What then is the alternative? Technology failure with no one to blame? Business process interruption without an owner? Information system compromise with zero accountability?

Well, it's certainly not every day that you go to take the train and are greeted with 81 different service interruptions. According to the site: "There is an ongoing CN networkwide system failure that is affecting all of our rail corridors. Most of our GO trains are holding at stations as signals cannot be given to our trains... We continue to recommend considering alternative travel options."

So.. where would you like to go? How about to a place of transparency instead of an echo chamber created by an invariably unprepared crisis/PR team that mistakenly thinks we can only be trusted with one thing: forgetting.
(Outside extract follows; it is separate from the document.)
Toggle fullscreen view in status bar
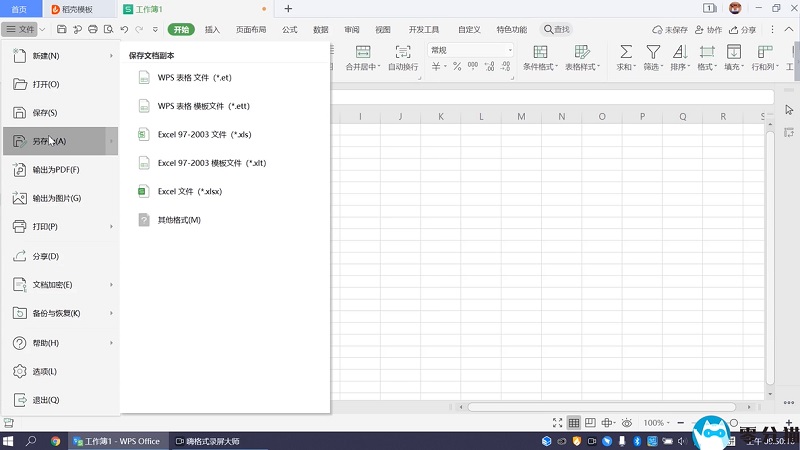[x=556, y=423]
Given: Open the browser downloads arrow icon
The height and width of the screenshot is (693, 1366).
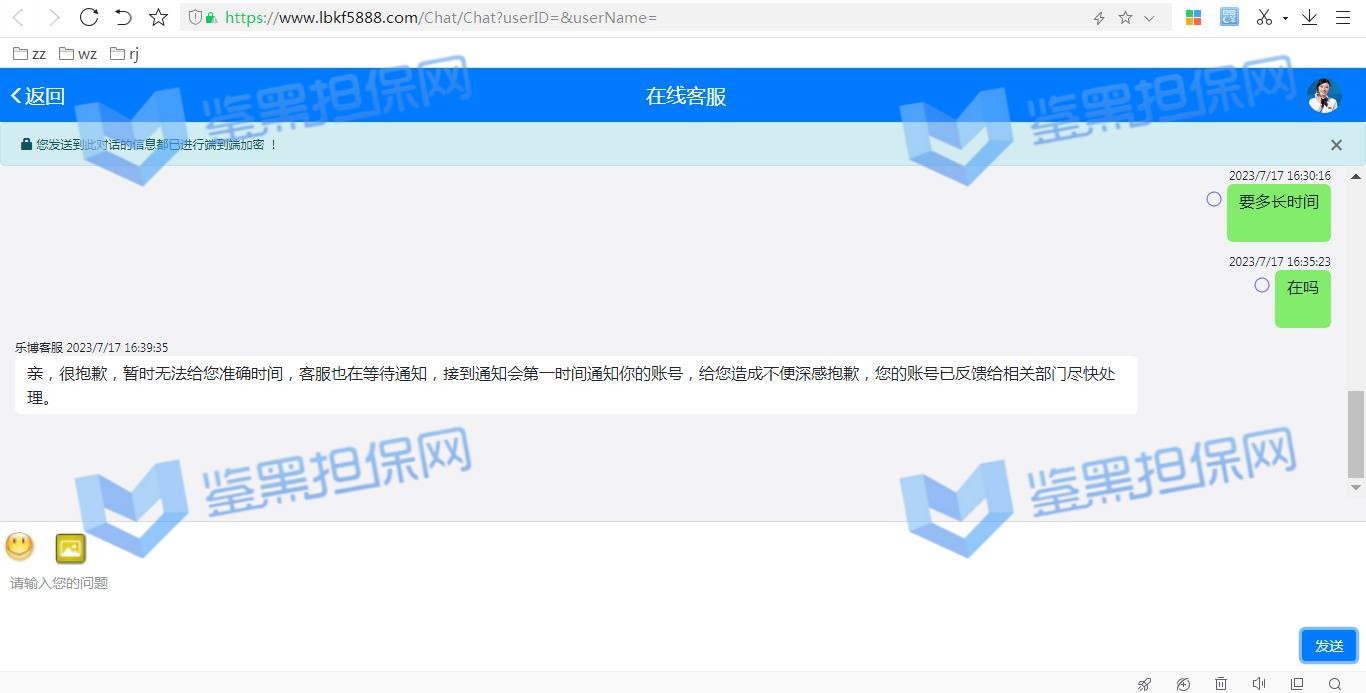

Forgetting that catastrophic mistakes were made? That poor planning led to business continuity interruptions and disaster recovery delays? That poor execution enabled security breaches and serious privacy violations?

Aside from the cliché that "the internet never forgets", public amnesia can simply not happen for one key reason: the simple fact that spectacular negligence, incompetence and apathy continue to cause costly, embarrassing and completely preventable situations. It's too consequential and invariably indelible. And that's just too memorable to be easily forgotten, regardless of the well-financed heroic efforts of marketers and advertisers.